Center on Community Philanthropy Targets Pine Bluff

BY ERIN STOCK – Idonia Trotter and two of her classmates at the Clinton School worked for nearly a year in the southeastern Arkansas city of Pine Bluff, developing ways to reach children during critical after-school hours.

The students worked with a community challenged by population decline, job loss and poor educational outcomes. What they saw, however, was a place open to partnerships, full of untapped assets and ideal for the Clinton School’s Center on Community Philanthropy.

“We really felt there was a strong community there of partners that were willing to work together for the betterment of the community,” said Trotter, a former Pine Bluff resident who now works as the executive director of the Arkansas Minority Health Commission.

The center’s leadership agreed with the students, and partnered with the Arkansas Community Foundation’s affiliate – the Pine Bluff Area Community Foundation – to help. Together they are working with Pine Bluff residents and Clinton School students to improve quality of life in the city of 55,000 through the community philanthropy model.

It’s a model that says lasting social change in a community comes from within, by people giving of their “time, talent and treasure” locally, said Charlotte Lewellen-Williams, director of the Center on Community Philanthropy at the Clinton School.

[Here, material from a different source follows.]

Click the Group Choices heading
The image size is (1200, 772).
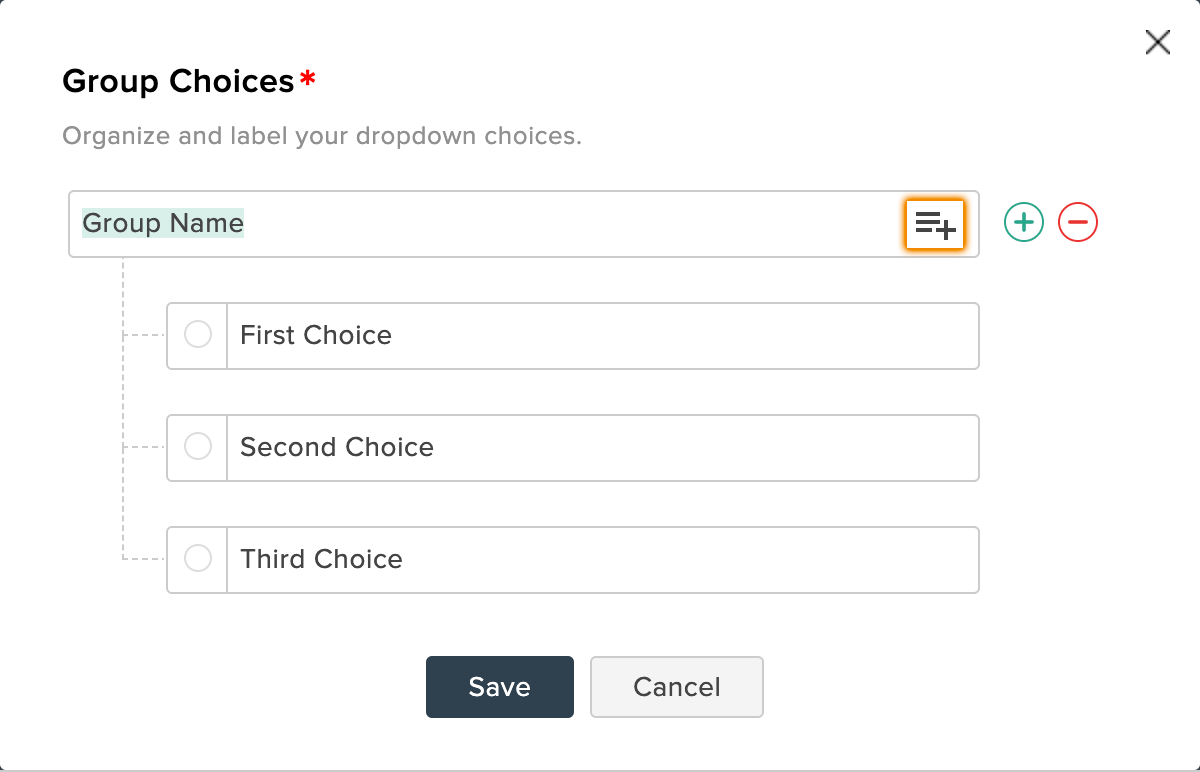[178, 81]
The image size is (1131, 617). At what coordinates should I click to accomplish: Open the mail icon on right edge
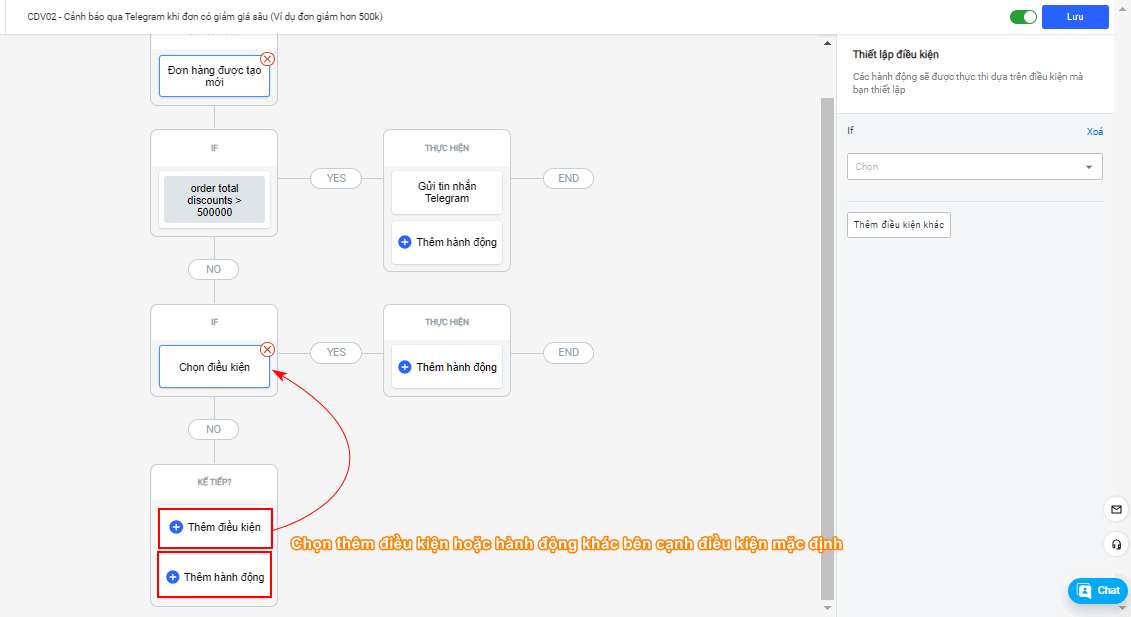click(x=1116, y=509)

“Pine Bluff is our sister community for looking at how community philanthropy is really built from the ground up,” said Williams, who is also an assistant professor at the school.

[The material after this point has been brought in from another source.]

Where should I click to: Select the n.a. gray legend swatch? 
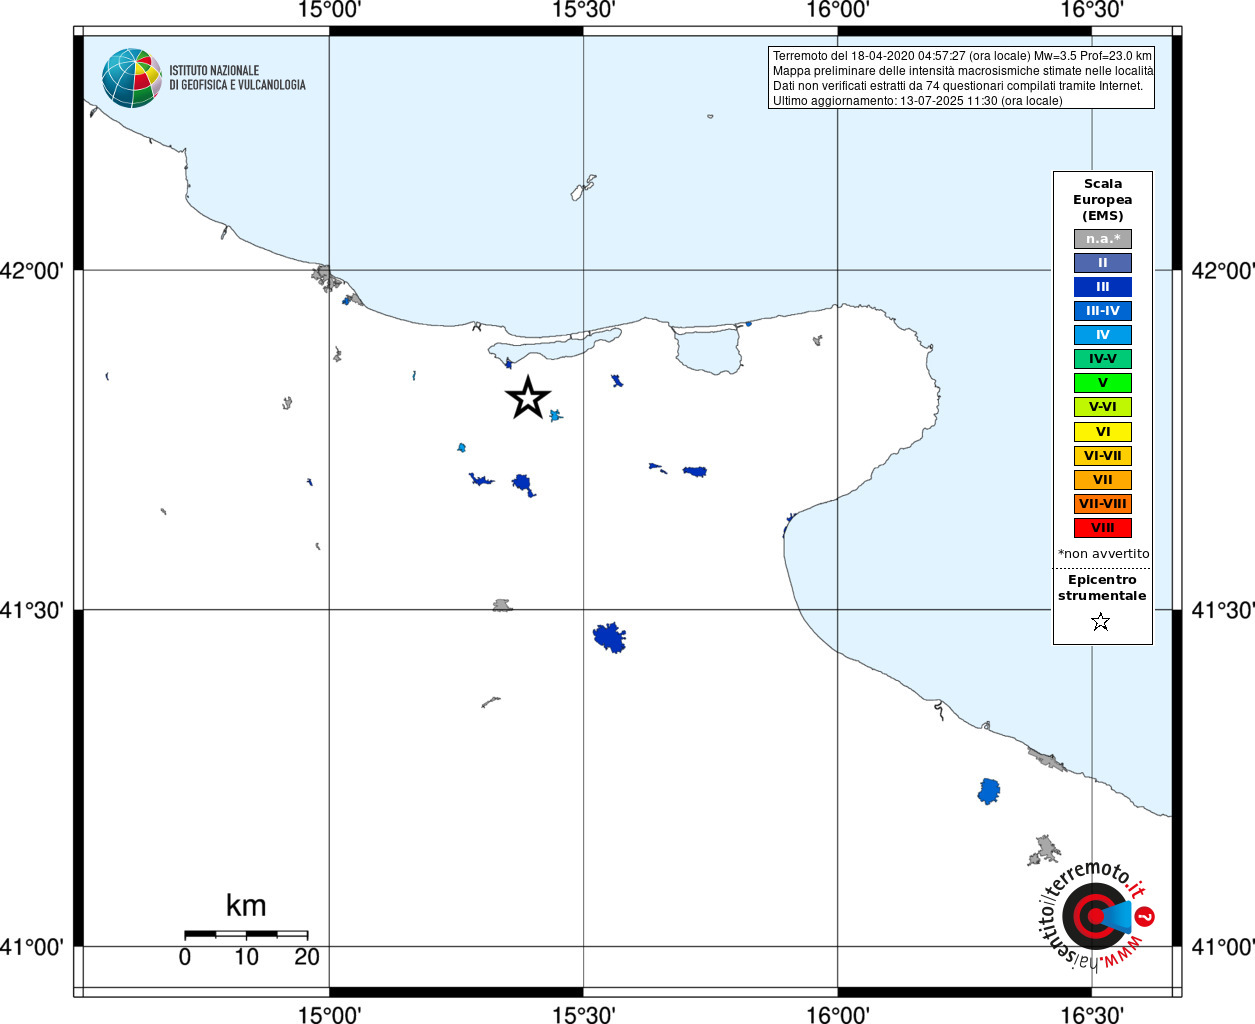pos(1103,239)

Their work began with an assessment of philanthropy in Pine Bluff. Despite its challenges, Pine Bluff has a lot to give financially – and does, the research showed.

“It was amazing how much people give in this community that has such a reputation for lack,” Williams said.

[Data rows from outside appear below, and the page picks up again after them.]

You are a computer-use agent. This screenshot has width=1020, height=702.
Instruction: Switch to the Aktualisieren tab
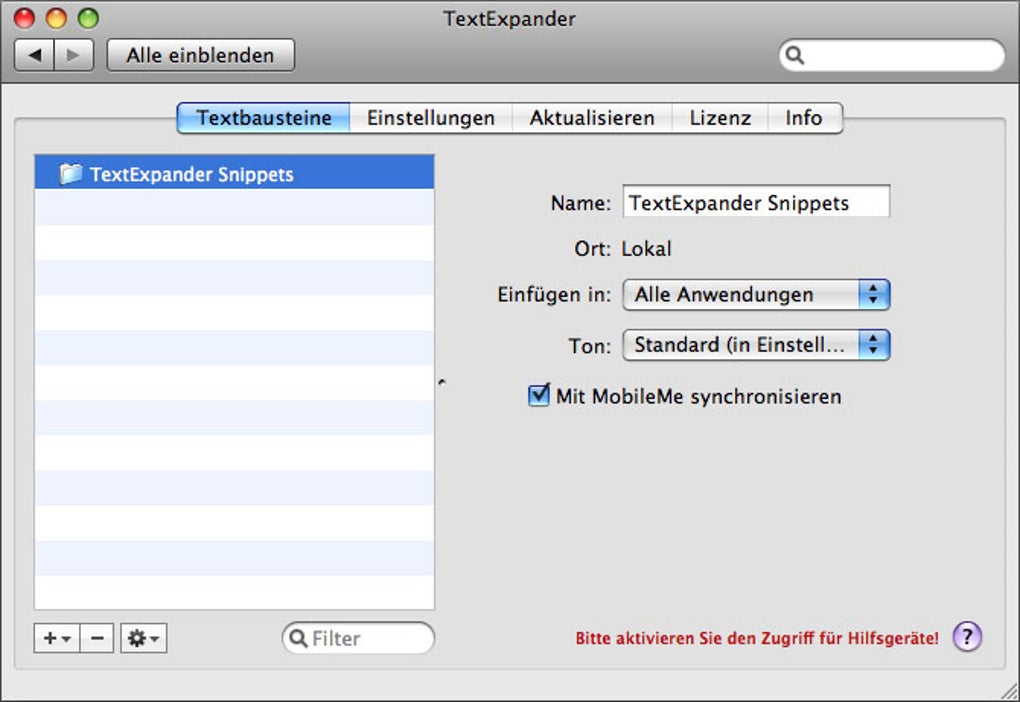tap(592, 118)
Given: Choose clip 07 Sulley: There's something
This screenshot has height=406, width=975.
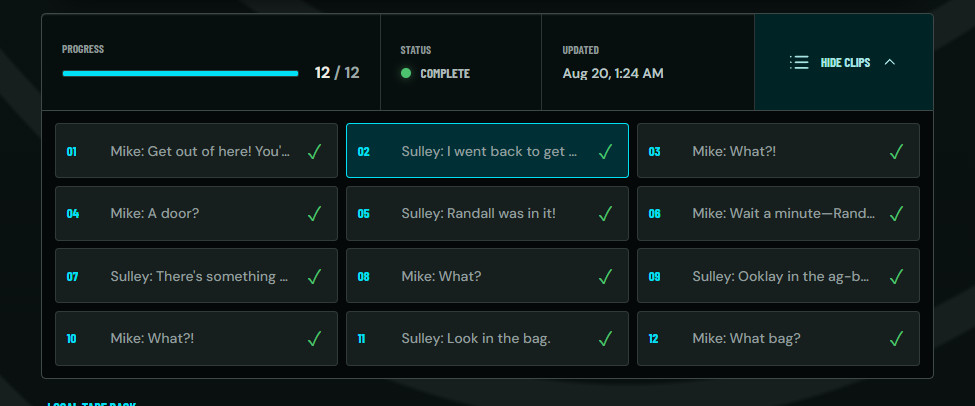Looking at the screenshot, I should [196, 275].
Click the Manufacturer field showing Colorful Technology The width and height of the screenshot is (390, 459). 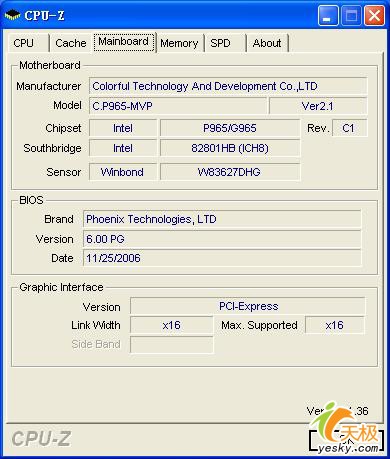pyautogui.click(x=228, y=86)

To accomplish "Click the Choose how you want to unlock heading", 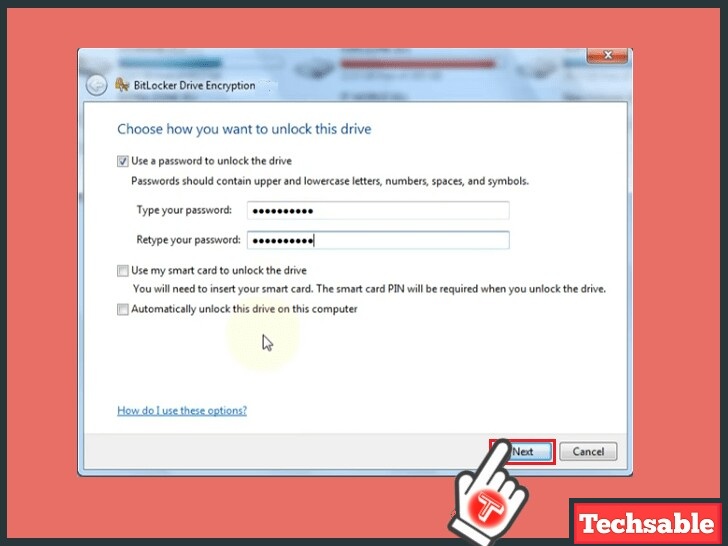I will coord(244,129).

While residents with means are already actively giving, they are not necessarily giving locally, nor are they giving in a coordinated way. The challenge is figuring out how to optimize the impact of philanthropy on a local level, Williams said.

Community stakeholders, armed with data from the philanthropy asset mapping, met for a day to discuss their priorities. Later they looked at emerging and diminishing federal funds in Pine Bluff, and considered how to leverage them, Williams said.

“Now what you have is data, which is hard to argue with, and you have community dialogue,” she said.

Next came the strategy. The Center on Community Philanthropy agreed to long-term goals and spelled out roles in a memorandum of understanding with the Arkansas Community Foundation and its affiliate in Pine Bluff. Freddye Webb-Petett, a former Clinton School professor who founded the Center on Community Philanthropy and lives in Pine Bluff, was identified as a community liaison.

The first phase of her work included helping Pine Bluff groups submit proposals for Clinton School Practicum projects – two of which were accepted, Williams said. The projects are being completed by teams of first-year Clinton School students and serve as a key part of the field-work component of the Master of Public Service degree program.

One student team is working with the Arts & Science Center for Southeast Arkansas to engage diverse groups from the Pine Bluff community in the development of a new strategic plan for the center. Another team has partnered with the Pine Bluff Area Community Foundation to evaluate the group’s grant proposal process.

Christopher Castoro, the director of the Pine Bluff Area Community Foundation, said the partnership with students can help his organization further its goals of proactively engaging communities and meeting their needs.

“The student body at the Clinton school is in a very good position to both learn and contribute,” Castoro said.

Clinton School student Dustin Choate said his Practicum team will research best practices and formulate recommendations for the Pine Bluff Area Community Foundation, which has about $60,000 in discretionary grantable income. The group’s parent organization, the Arkansas Community Foundation, administers charitable funds with assets of almost $128 million, according to its website.

“If we can be a part of helping to find the best recipients to make a difference in the community, that’s a great takeaway,” he said. “Personally, that’s fulfilling.”

Williams said her hope is that the community uses the work from students and the data from the Center to improve Pine Bluff. She also wants students to come away with the knowledge set that community philanthropy is a means for social change. The lessons learned in Pine Bluff could help other small rural communities, too.

Clinton School Dean Skip Rutherford said Clinton School students can play a role in reenergizing the entire city. The community philanthropy work transcends a local level, too, he said.

“Through Center on Community Philanthropy,” he said, “we are helping pioneer the way people think about giving – that everyone can be a philanthropist, that you don’t have to be rich to give, that people can build their own communities through the generosity and help of neighbors.”